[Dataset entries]
* * * *

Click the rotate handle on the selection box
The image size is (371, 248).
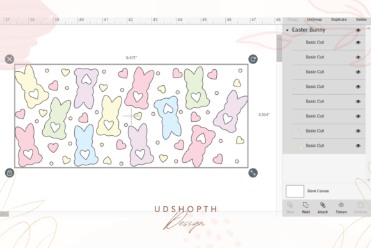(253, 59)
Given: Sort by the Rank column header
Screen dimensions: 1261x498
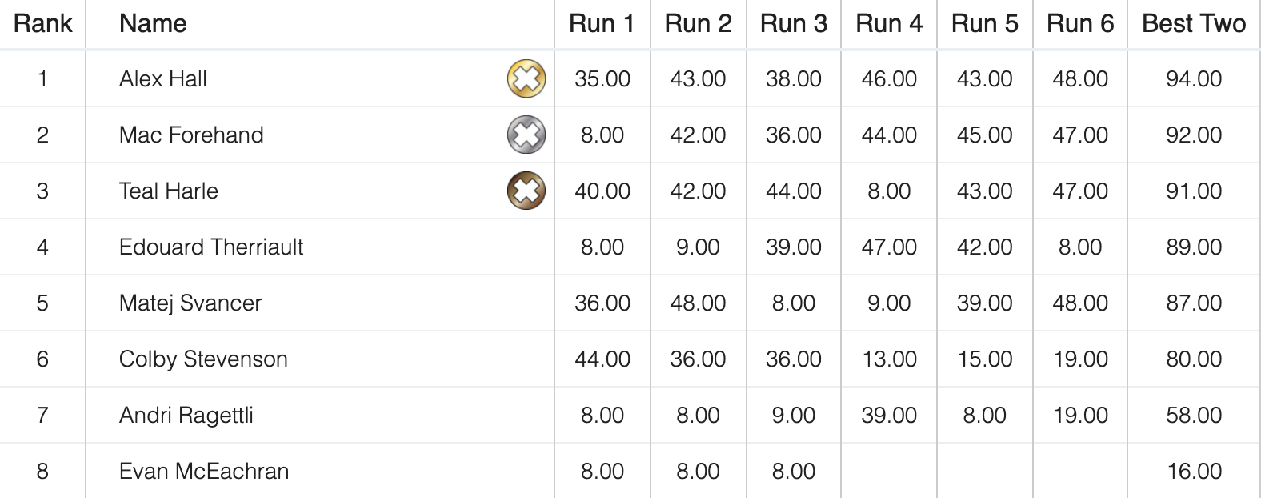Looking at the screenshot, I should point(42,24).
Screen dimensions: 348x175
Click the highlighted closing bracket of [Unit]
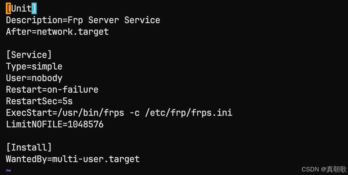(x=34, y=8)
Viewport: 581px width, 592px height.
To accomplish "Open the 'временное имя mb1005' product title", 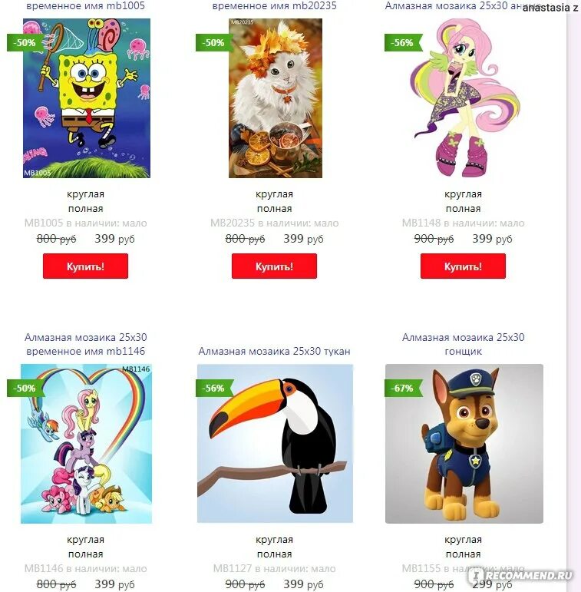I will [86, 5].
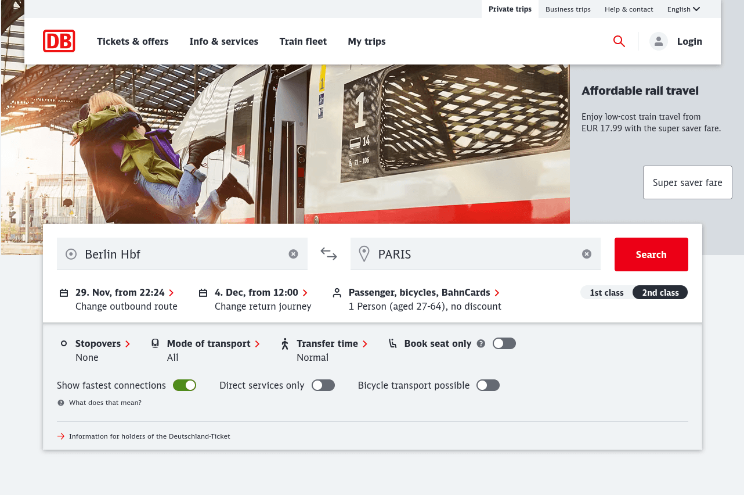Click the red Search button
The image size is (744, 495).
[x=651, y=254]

* * * *

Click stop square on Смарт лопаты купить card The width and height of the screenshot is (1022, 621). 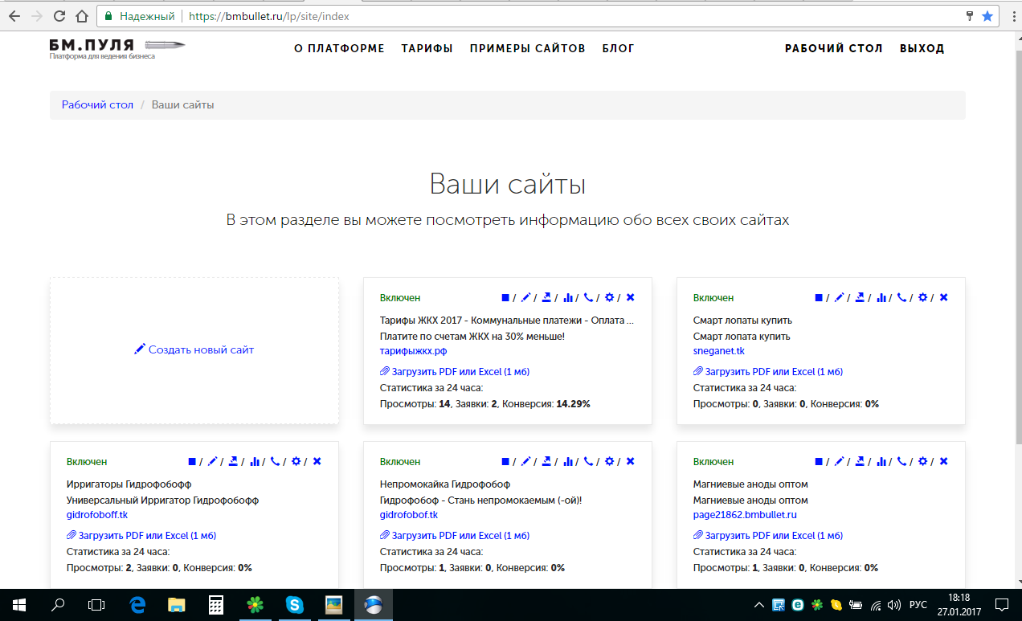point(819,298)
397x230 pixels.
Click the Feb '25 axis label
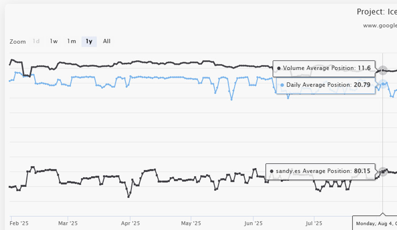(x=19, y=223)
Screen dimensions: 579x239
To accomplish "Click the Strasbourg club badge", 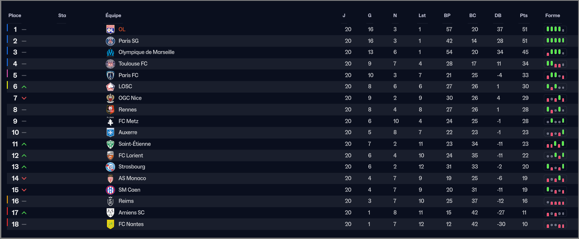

* * * *

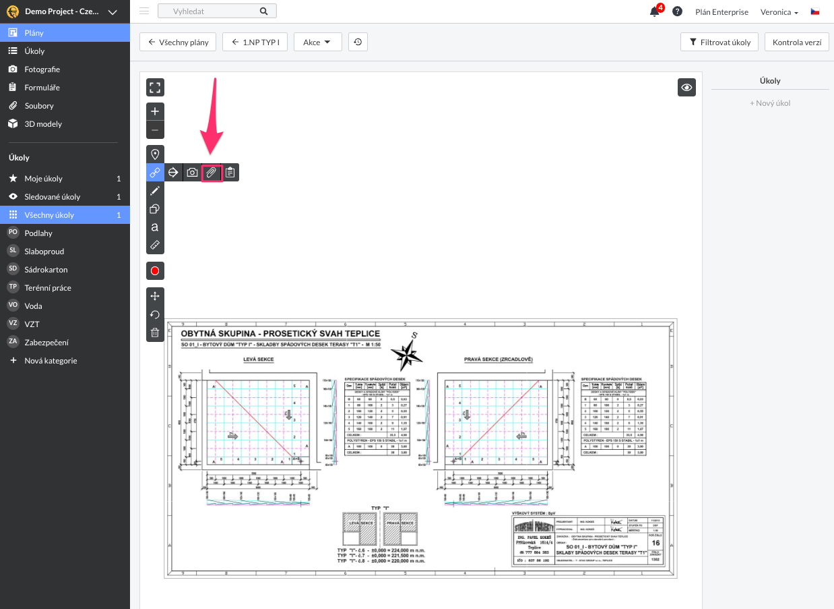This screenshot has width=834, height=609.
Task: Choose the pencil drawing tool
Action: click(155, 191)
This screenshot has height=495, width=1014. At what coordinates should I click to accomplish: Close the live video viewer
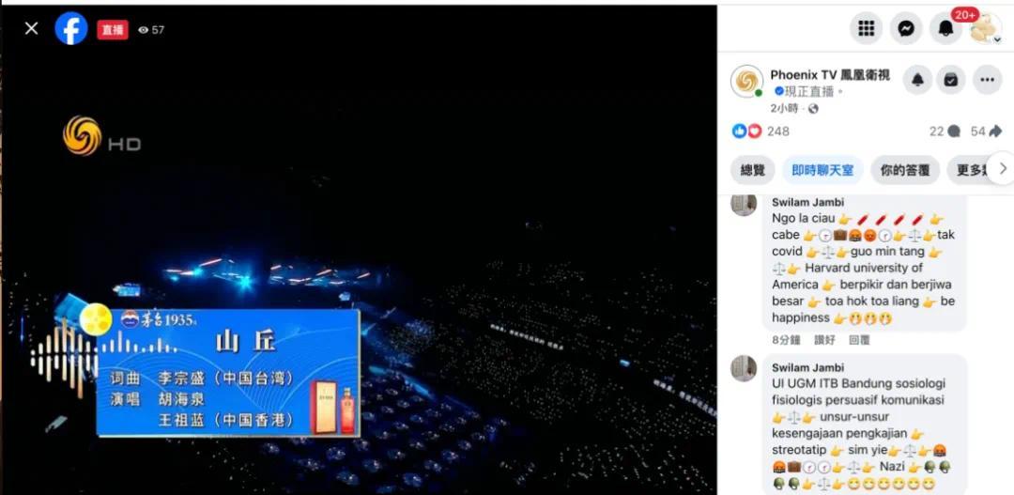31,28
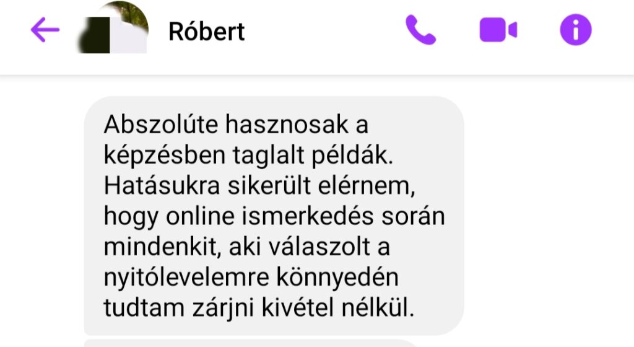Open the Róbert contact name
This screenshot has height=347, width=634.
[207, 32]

* * * *

WORK REQUEST:
Would you output the lines above from the line holding "Click the Feb '25 axis label" up to and including the line holding "the Strasbourg club", exactly and only those, with no pictures?

ANSWER SECTION:
Click the Feb '25 axis label
(x=19, y=223)
Screen dimensions: 579x239
To accomplish "Click the Strasbourg club badge", 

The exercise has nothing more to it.